Ma réponse à une caricature grossière de mon pays et de mon peuple
Le Sénégal qui gagne, c’est l’entrepreneur honnête, l’ouvrier, l’agriculteur, l’éleveur et le fonctionnaire consciencieux, la bonne dame qui court les marchés pour épauler son pauvre mari croulant sous le poids des charges familiales, l’enseignant qui pense plus à l’avenir de ses élèves qu’à son propre confort matériel, le médecin, le magistrat, le militaire mesurant à sa juste valeur la responsabilité qui pèse sur ses épaules, le journaliste qui traite son sujet avec autant d’art que le chirurgien, l’animateur qui sème la culture dans les intelligences, semblable au paysan qui ensemence son champ. Le Sénégal qui gagne, c’est le pêcheur qui passe la nuit en mer le cœur plein d’amour pour sa famille, c’est le bachelier n’éprouvant aucune honte à se faire marchand ambulant, bouquiniste, apprenti ou rabatteur s’il s’agit de soulager les siens, c’est la personne handicapée à la fierté entière, c’est le pauvre riche en valeur, c’est le riche pauvre en égoïsme… Le Sénégal qui gagne, c’est le sportif, l’étudiant et le chercheur qui s’épuisent à la tâche sans oublier que la défaite parfois balise le chemin de la victoire, c’est l’artiste qui comble les cœurs et éveille les consciences, c’est l’homme politique qui vit les joies et les souffrances de son peuple et qui sait le sens du patriotisme, c’est le chef religieux imbu de spiritualité et soucieux de la moralité et du salut de ses fidèles, c’est le prêcheur sincère qui ne cherche pas à plaire ni à nuire, c’est l’homme ou la femme qui se bat pour l’amélioration du sort de sa famille, de ses concitoyens…
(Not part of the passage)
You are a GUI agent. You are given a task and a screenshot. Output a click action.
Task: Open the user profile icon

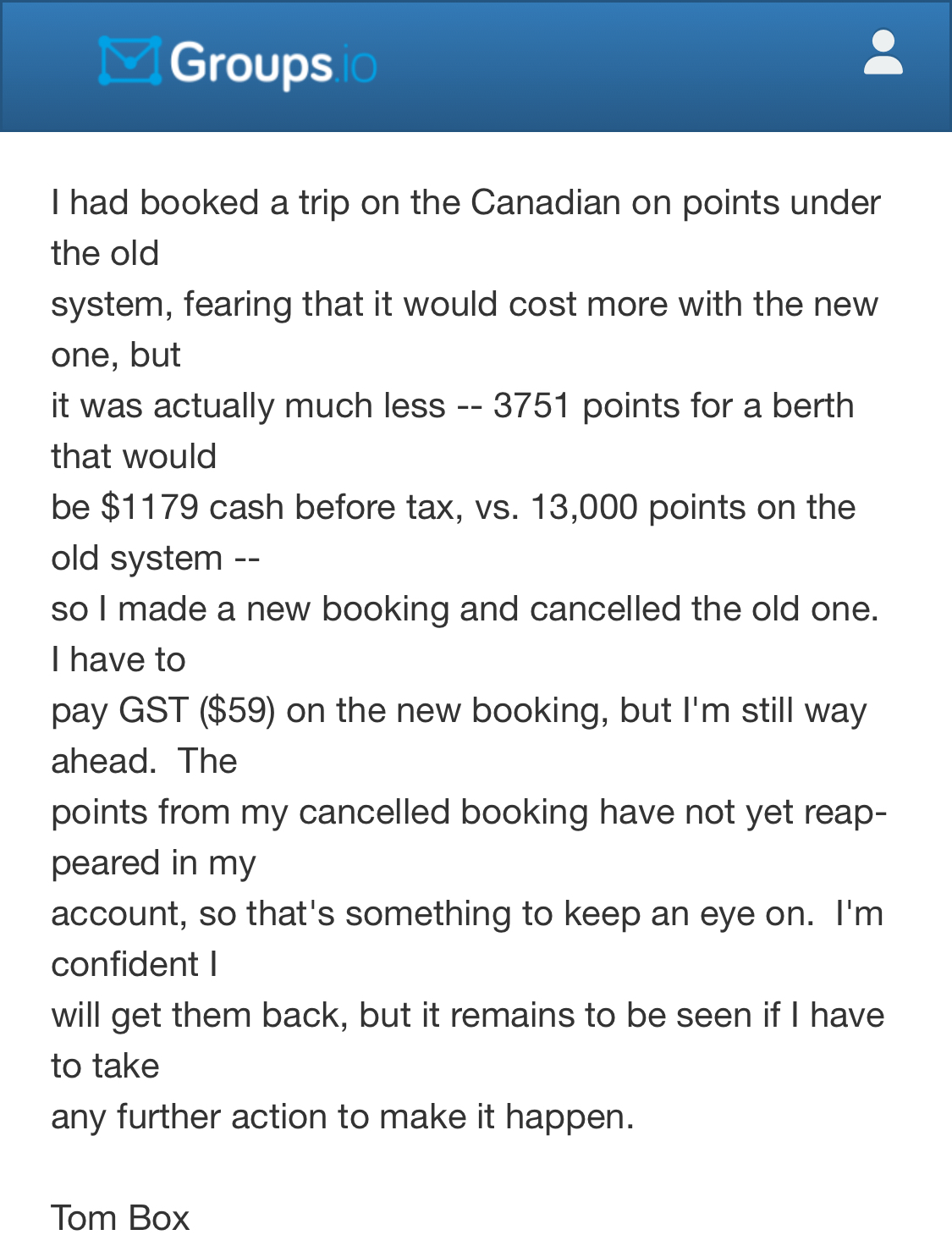[x=883, y=54]
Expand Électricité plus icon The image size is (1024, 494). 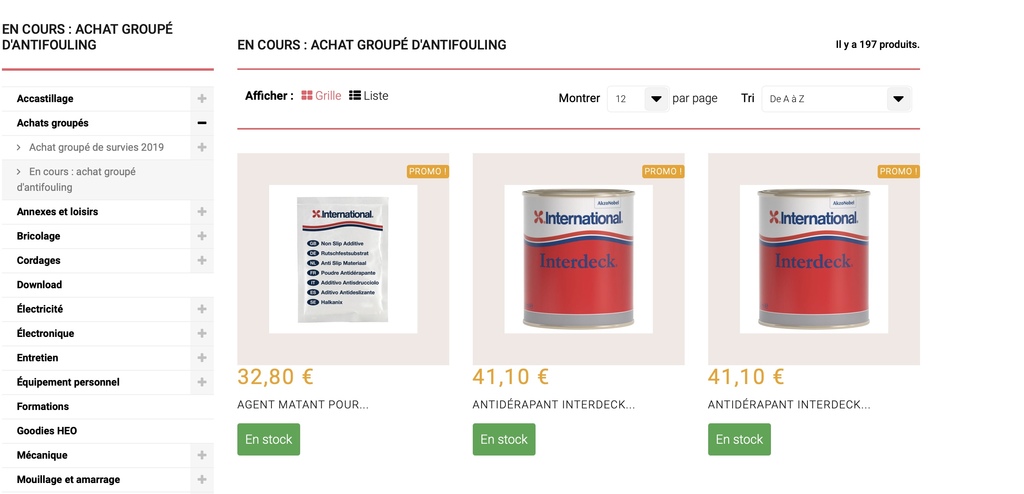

Le Sénégal qui gagne, c’est le drapeau de l’espoir, de la richesse et du courage dansant au rythme des koras et des balafons, c’est le lion rouge rugissant, c’est le Jambar offrant sa vie, c’est Coumba, la mère nourricière, prompte à régaler le monde… Le Sénégal qui gagne, c’est ce peuple debout, pareil à un baobab riche de sa diversité : ces hommes et ces femmes, ces jeunes et ces adultes, dans les villages, les villes et les bidonvilles, les villas cossues et les chaumières. Je ne peux pas tous les nommer : ils sont ici et ailleurs, dispersés dans les quatre coins du monde. Ils sont d’aujourd’hui, d’hier et de demain. Ce sont eux qui, dans les ténèbres de l’esclavage et de la colonisation, ont levé l’étendard contre l’envahisseur, et qui, dans la paix des daras, ont fait se tenir debout l’aïeul face aux flammes des cases brulées et aux déflagrations des canons, à Touba, Tivaouane, Thianaba, Medina Baye, Diama Laye, Ndiassane, Guewoul, et autres. C’est le Sénégal qui gagne quand la mémoire de Birago va chercher du bois mort pour entretenir le foyer ardent des contes d’Amadou Coumba, quand Senghor et Sadji Abdoulaye racontent Ndoumbelane, comme pour prévenir le règne menaçant de la jungle. C’est le Sénégal qui gagne quand Cheikh Anta, dans le secret de son laboratoire, arpente les chemins humbles parcourus par l’ancêtre. De même quand Mamadou Dia se purifie l’âme et le cœur dans les cachots de Kédougou, quand Wade refuse de marcher sur des cadavres, quand Diouf félicite son adversaire avant l’heure… C’est le Sénégal qui gagne, le Sénégal que j’aime, lorsque, dépassant les divergences, ce peuple se retrouve, au pied de l’arbre de vie, pour dialoguer et s’entendre sur l’essentiel…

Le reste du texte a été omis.